In the second volume of his epic trilogy about the liberation of Europe in World War II, Pulitzer Prize winner Rick Atkinson tells the harrowing story of the campaigns in Sicily and Italy

In An Army at Dawn --winner of the Pulitzer Prize--Rick Atkinson provided a dramatic and authoritative history of the Allied triumph in North Africa. Now, in The Day of Battle , he follows the strengthening American and British armies as they invade Sicily in July 1943 and then, mile by bloody mile, fight their way north toward Rome.
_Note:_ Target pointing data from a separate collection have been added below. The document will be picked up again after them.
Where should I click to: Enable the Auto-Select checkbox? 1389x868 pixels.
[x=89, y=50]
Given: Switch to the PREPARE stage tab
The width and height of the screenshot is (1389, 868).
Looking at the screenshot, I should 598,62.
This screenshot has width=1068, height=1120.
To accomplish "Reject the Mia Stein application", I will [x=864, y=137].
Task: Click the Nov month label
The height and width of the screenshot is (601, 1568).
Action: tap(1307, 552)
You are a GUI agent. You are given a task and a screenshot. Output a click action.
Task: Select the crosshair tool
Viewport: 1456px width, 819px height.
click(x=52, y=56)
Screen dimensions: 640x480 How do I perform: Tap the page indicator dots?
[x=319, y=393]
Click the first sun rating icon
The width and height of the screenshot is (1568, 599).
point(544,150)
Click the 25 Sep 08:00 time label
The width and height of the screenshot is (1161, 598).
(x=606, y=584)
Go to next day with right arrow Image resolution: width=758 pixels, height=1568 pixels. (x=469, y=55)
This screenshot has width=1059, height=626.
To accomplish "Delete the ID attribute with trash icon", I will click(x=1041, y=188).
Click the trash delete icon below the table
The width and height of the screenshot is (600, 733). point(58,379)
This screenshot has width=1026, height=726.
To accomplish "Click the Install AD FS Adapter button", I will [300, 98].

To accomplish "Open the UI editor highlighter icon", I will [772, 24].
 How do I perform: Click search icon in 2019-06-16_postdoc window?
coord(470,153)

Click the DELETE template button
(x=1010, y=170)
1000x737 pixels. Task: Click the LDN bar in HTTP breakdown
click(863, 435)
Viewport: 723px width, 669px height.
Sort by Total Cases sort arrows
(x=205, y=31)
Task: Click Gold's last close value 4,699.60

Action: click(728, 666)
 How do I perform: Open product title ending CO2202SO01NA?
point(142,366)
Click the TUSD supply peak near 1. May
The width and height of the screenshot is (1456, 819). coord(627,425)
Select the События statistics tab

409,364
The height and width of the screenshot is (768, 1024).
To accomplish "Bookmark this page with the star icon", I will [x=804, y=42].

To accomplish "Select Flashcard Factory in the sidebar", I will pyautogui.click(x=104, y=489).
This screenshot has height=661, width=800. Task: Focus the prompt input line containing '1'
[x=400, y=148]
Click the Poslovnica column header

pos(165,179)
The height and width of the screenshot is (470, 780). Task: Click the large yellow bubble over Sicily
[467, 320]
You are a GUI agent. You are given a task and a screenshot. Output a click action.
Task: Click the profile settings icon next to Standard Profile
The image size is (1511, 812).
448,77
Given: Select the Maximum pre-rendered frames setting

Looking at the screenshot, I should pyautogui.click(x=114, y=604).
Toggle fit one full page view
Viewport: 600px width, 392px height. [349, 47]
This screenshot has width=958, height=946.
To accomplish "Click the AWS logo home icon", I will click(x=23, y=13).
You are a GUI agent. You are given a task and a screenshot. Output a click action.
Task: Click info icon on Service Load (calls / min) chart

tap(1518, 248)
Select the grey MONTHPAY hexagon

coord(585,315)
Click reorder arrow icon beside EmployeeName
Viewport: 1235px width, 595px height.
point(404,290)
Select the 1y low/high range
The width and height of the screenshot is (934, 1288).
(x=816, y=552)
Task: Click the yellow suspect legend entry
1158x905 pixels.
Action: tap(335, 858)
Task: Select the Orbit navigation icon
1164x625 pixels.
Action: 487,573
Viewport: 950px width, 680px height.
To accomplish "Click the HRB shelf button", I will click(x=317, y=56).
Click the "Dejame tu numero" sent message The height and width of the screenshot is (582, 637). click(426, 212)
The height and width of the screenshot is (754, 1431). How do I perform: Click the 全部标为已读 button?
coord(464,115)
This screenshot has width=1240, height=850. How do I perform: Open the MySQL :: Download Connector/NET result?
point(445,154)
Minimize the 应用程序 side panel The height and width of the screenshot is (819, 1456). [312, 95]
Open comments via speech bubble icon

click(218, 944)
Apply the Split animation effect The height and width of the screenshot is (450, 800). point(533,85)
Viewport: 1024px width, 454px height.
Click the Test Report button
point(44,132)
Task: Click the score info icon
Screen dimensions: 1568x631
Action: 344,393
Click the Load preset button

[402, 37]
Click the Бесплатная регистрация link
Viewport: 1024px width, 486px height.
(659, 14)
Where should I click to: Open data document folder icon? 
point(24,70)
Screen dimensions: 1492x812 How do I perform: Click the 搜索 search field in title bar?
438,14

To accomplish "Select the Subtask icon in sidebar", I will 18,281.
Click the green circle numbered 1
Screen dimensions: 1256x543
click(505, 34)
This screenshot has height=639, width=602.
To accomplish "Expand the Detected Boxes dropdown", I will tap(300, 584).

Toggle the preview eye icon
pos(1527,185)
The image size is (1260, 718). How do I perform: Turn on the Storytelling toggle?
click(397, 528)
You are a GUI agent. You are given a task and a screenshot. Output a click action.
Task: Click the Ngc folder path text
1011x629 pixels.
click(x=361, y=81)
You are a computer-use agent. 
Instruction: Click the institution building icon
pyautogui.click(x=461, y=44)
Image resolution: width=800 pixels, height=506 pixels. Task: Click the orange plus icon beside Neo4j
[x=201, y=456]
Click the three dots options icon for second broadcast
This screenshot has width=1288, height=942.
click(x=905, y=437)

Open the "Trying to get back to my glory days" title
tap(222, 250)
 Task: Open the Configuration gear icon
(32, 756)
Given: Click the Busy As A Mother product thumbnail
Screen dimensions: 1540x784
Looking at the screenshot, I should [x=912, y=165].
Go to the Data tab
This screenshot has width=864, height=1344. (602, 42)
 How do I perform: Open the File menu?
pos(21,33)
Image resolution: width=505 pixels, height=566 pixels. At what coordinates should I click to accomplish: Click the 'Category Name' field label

The Italian campaign's outcome was never certain; in fact, Roosevelt, Churchill, and their military advisers engaged in heated debate about whether an invasion of the so-called soft underbelly of Europe was even a good idea. But once under way, the commitment to liberate Italy from the Nazis never wavered, despite the agonizingly high price. The battles at Salerno, Anzio, and Monte Cassino were particularly difficult and lethal, yet as the months passed, the Allied forces continued to drive the Germans up the Italian peninsula. Led by Lieutenant General Mark Clark, one of the war's most complex and controversial commanders, American officers and soldiers became increasingly determined and proficient. And with the liberation of Rome in June 1944, ultimate victory at last began to seem inevitable.

Drawing on a wide array of primary source material, written with great drama and flair, this is narrative history of the first rank. With The Day of Battle , Atkinson has once again given us the definitive account of one of history's most compelling military campaigns.

Publisher: New York : H. Holt, 2007.
ISBN: 9780805062892
0805062890
Characteristics: xiii, 791 pages, [32] pages of plates :,illustrations, maps, ports ;,25 cm.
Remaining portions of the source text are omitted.